Dairymen and beef producers have long argued that skyrocketing feed costs were largely attributed to increased ethanol production. However, the report by the accountability office is the first government report to support livestock producers' allegations that ethanol was undercutting other agricultural sectors.
Bob Naerebout, executive director of the Idaho Dairymen's Association said the beef industry has assumed that ethanol has negatively impacted feed prices for producers and a false demand for a product will result to negative impacts on other markets.
The rise of ethanol production was supported mostly by rising fuel prices that exceeded US$4 per gallon in 2007 and government subsidies to companies producing renewable fuels.
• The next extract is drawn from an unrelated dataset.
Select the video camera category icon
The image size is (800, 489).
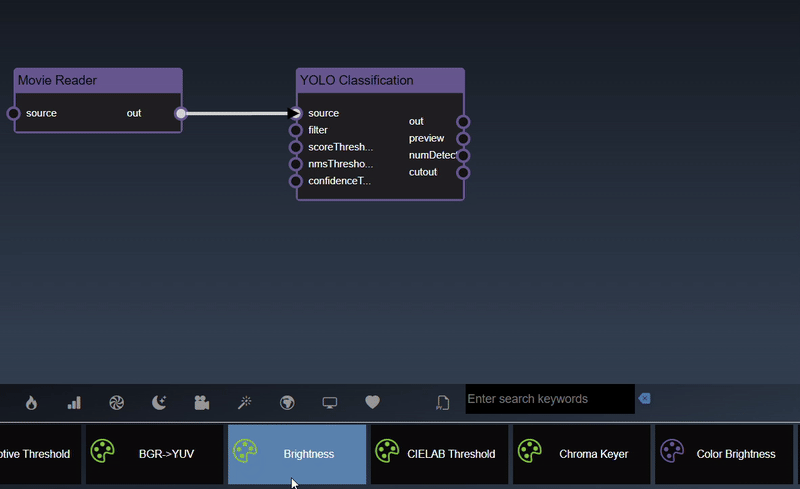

Officials said in the report that up to 60 percent of corn grown in the United States before 2006 was used in beef, pork, poultry and dairy production. However, by 2008 more than one third of corn in the US was diverted to ethanol production plants scattered across the nation.
The GOA report says "increased use of corn for ethanol has affected livestock producers by increasing prices for feed," and that "in addition, livestock producers face reductions in land available for grazing."
Cropland used for pasture or grazing declined by 41 percent from 2002 to 2007 as more land was used to grown the starchy corn used to make ethanol, according to USDA's 2007 Census of Agriculture.
Faced with multiple factors including rising feed costs, declining availability of land for grazing, and decreased domestic demand for meat, many US livestock producers reduced the size of their herds and flocks in 2008.
The USDA is also forecasting a decline in 2009 and 2010 across all major categories of meat production.